## What you should do
Lines holding the word "agent" are the ones to copy from the data below.

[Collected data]

▽

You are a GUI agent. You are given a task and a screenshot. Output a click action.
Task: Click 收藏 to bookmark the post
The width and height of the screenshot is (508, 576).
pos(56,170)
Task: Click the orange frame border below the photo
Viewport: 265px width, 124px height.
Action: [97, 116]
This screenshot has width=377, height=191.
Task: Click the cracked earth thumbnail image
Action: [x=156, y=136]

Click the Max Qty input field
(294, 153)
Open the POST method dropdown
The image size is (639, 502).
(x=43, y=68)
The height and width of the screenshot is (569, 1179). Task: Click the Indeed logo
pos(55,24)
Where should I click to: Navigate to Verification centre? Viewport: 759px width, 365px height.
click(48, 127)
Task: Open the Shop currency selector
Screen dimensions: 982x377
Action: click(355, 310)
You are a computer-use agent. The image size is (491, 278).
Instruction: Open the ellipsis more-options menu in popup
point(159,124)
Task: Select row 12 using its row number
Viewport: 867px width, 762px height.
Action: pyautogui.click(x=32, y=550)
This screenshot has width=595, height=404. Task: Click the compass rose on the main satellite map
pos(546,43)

△
▽

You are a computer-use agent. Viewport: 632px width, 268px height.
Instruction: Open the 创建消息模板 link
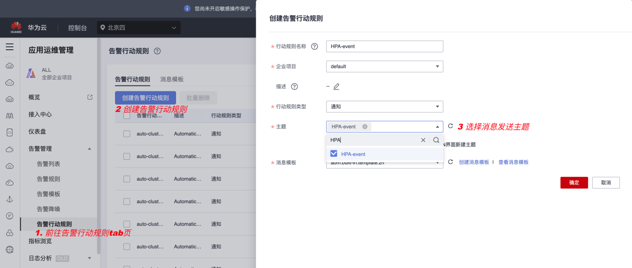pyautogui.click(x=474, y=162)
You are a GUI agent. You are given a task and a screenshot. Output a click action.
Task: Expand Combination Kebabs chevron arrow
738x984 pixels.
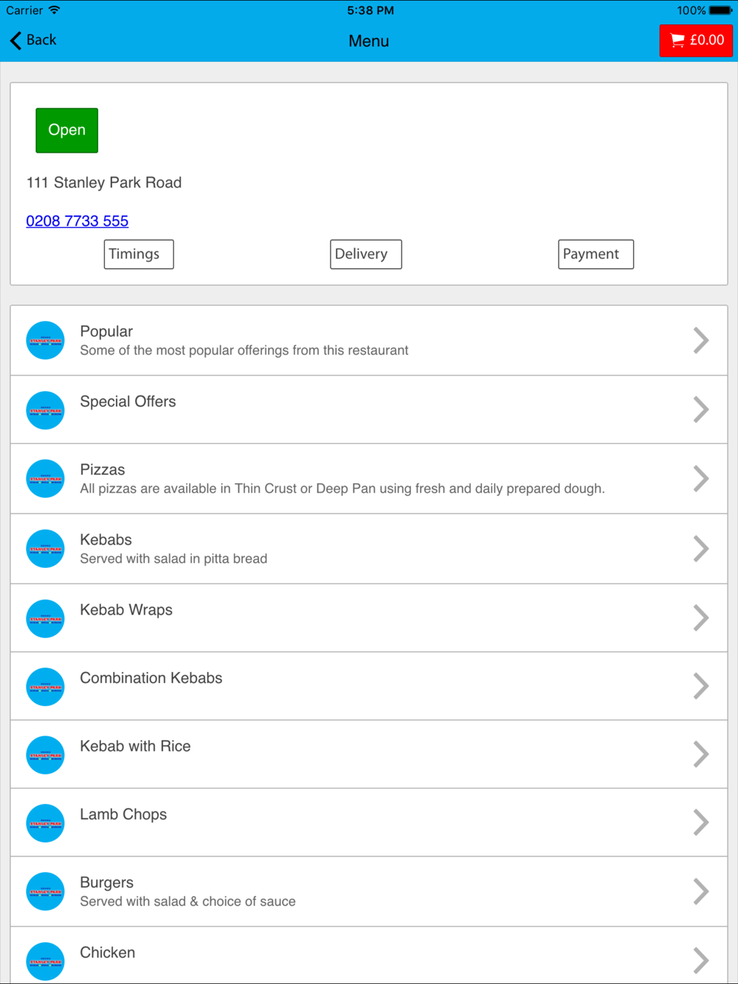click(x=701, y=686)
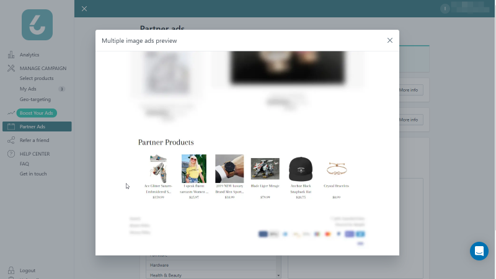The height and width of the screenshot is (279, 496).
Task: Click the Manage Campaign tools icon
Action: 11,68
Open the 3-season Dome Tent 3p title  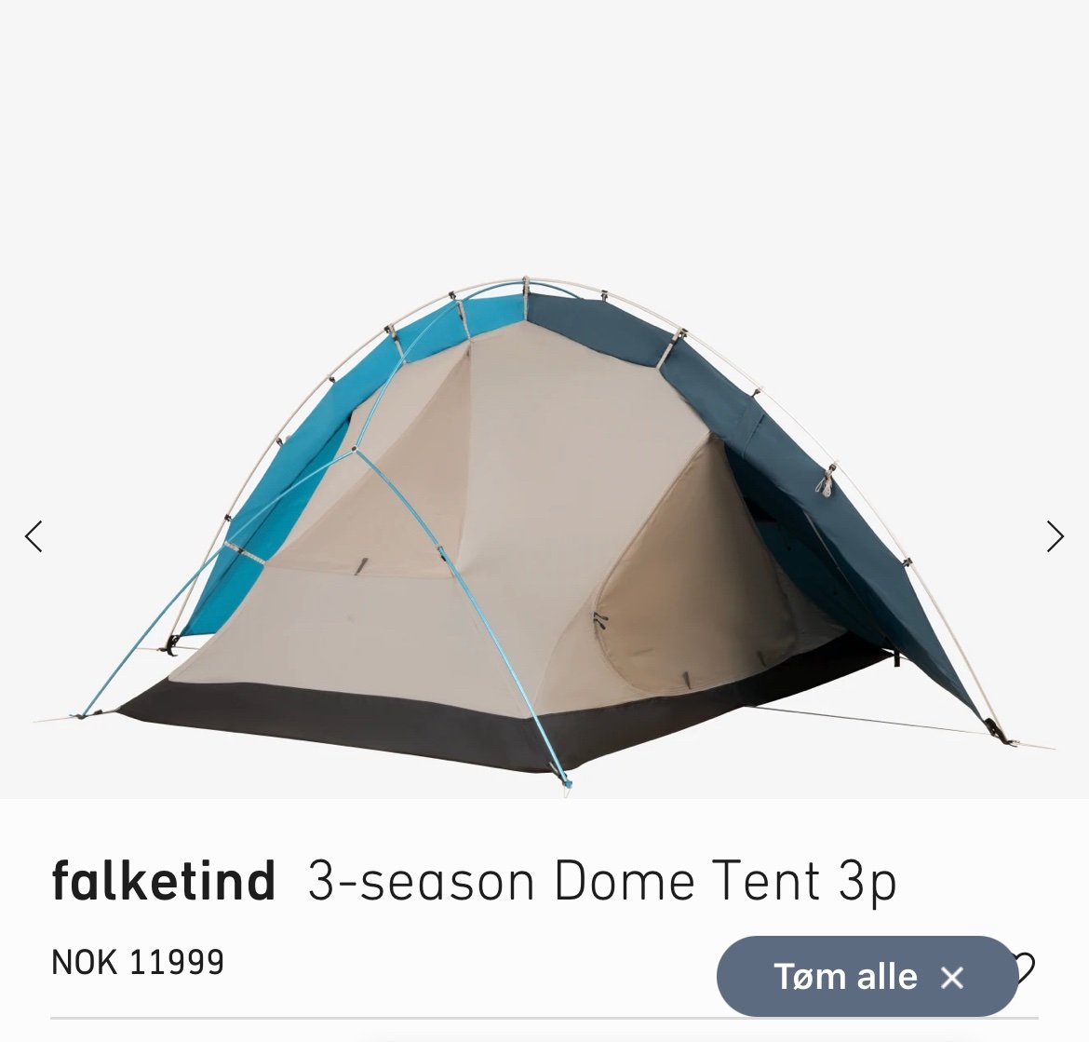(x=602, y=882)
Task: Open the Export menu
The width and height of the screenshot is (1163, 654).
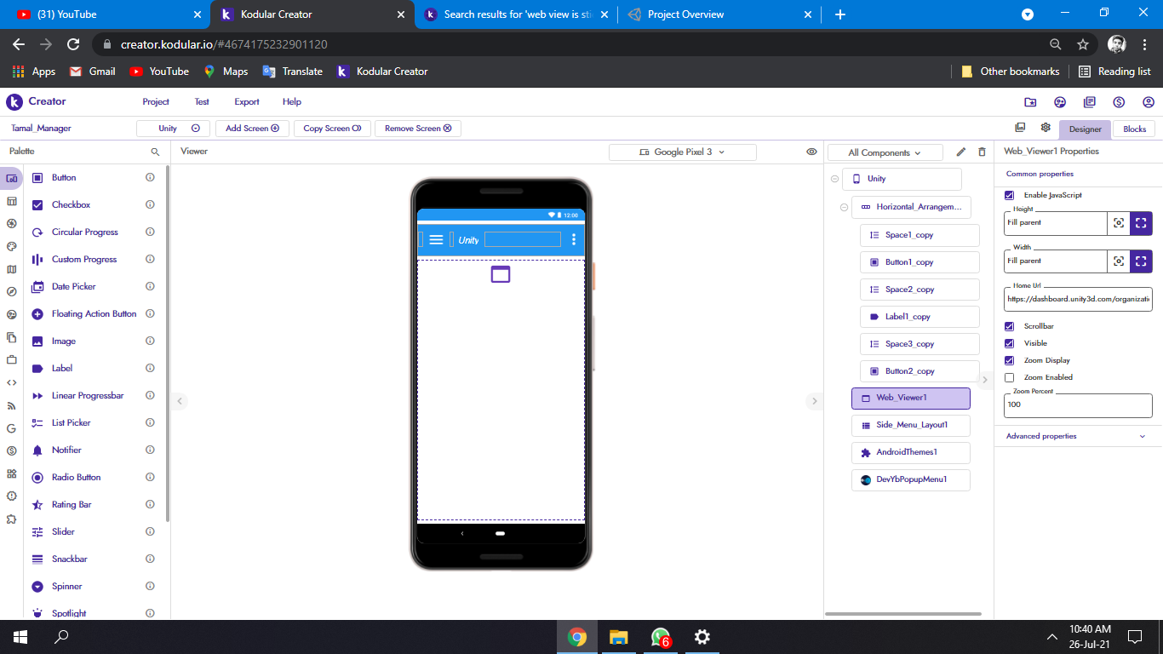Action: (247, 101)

△
▽

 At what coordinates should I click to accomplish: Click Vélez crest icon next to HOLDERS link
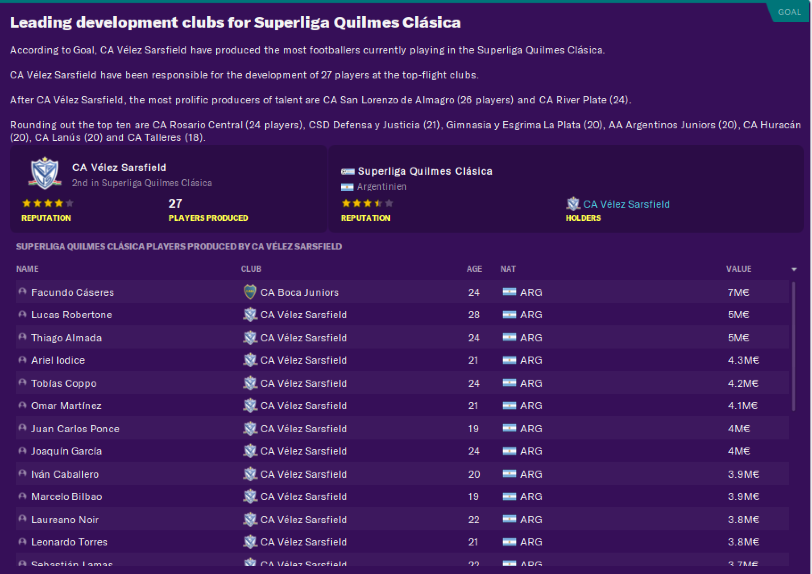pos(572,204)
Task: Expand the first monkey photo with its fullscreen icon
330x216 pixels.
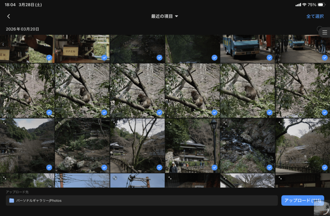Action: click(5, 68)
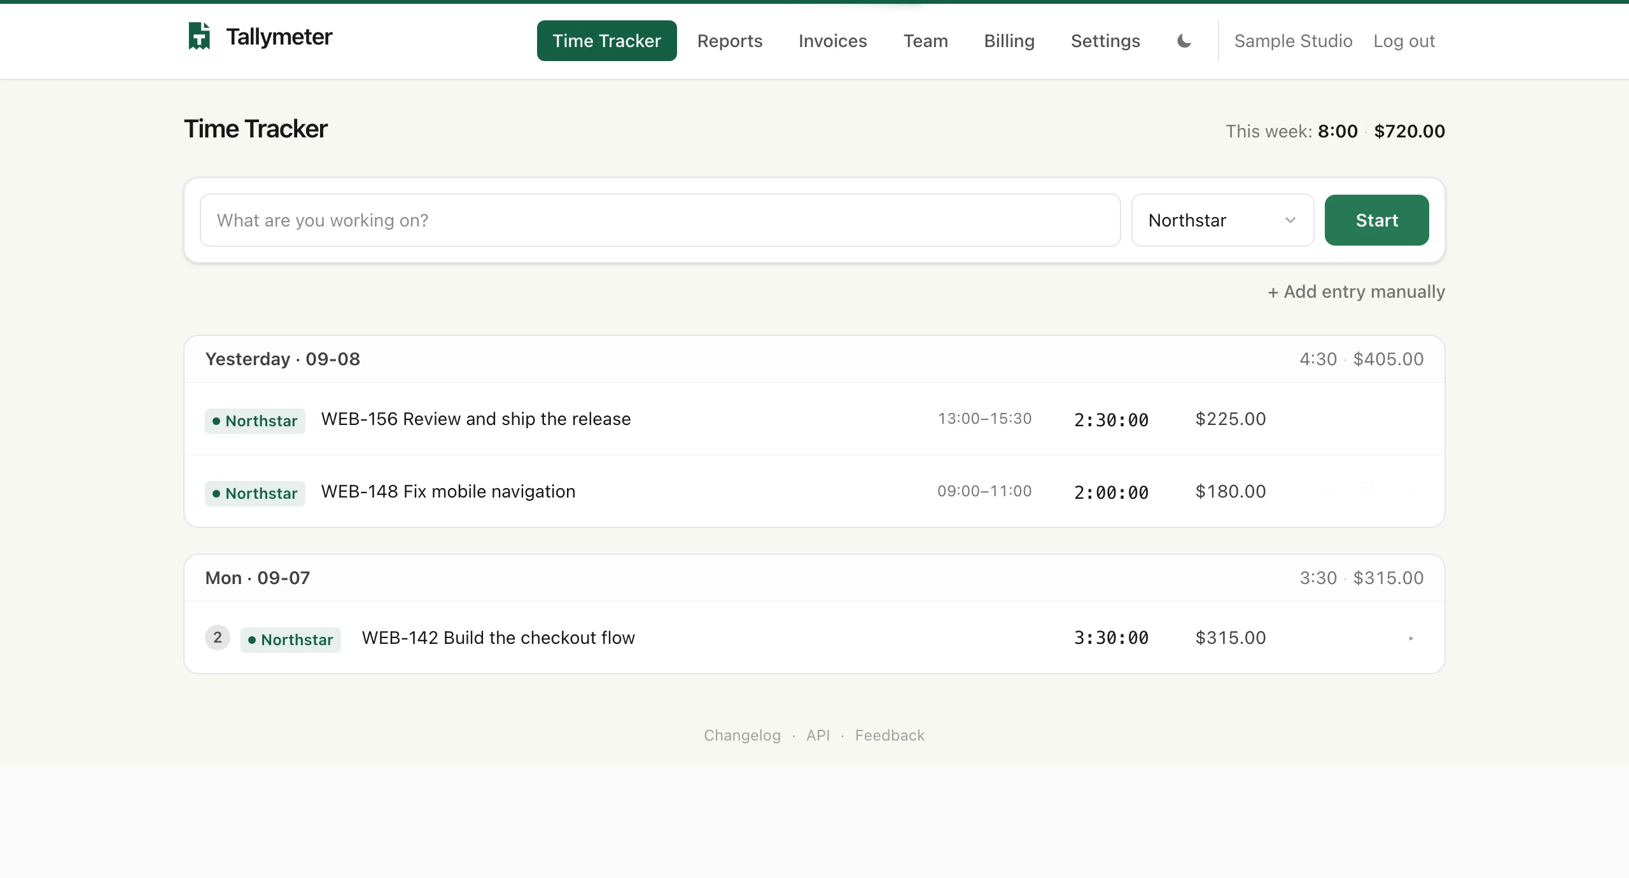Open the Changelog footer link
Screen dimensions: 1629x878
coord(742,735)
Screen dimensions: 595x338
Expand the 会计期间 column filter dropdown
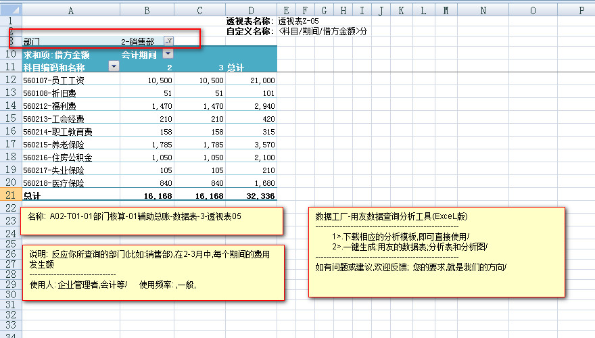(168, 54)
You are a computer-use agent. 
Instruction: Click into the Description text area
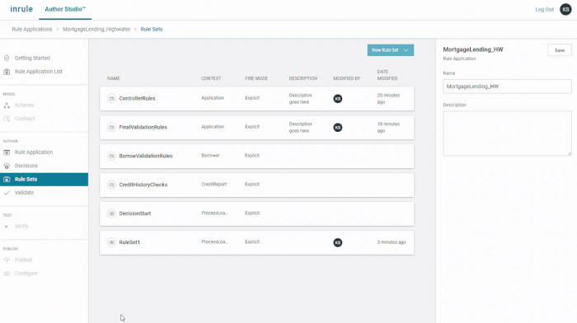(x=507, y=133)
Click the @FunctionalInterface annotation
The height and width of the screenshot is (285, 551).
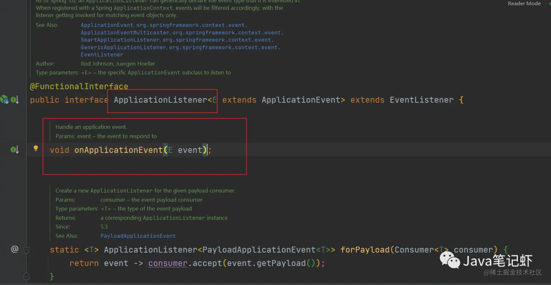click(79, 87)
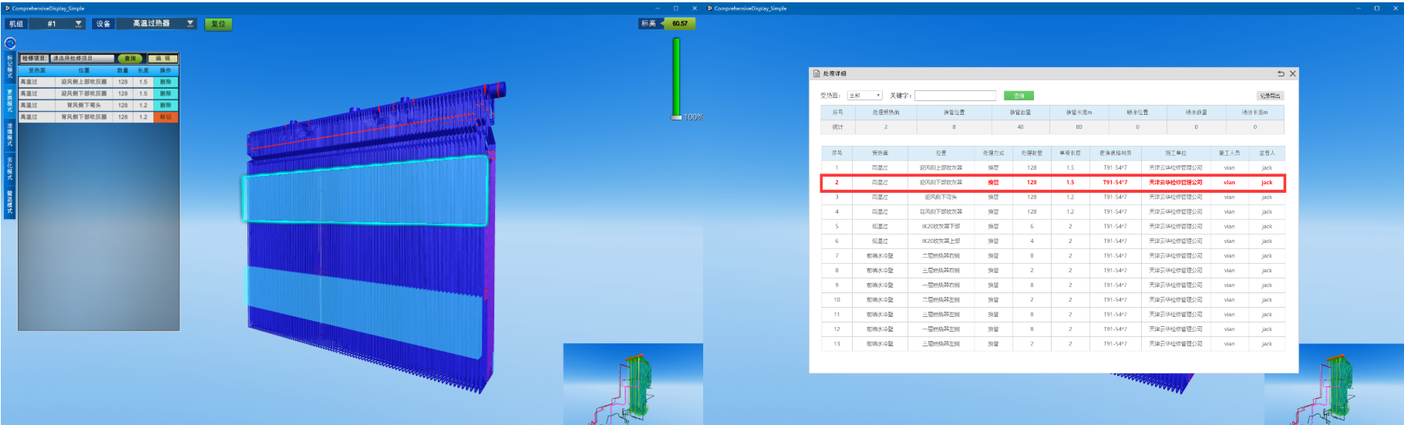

△

## Exercise response
You are a GUI agent. You are given a task and a screenshot. Output a click action.
You are a computer-use agent. The image size is (491, 278).
You are a computer-use agent. Viewport: 632px width, 268px height.
You are a GUI agent. You are given a task and a screenshot. Output a click action.
You are a computer-use agent. 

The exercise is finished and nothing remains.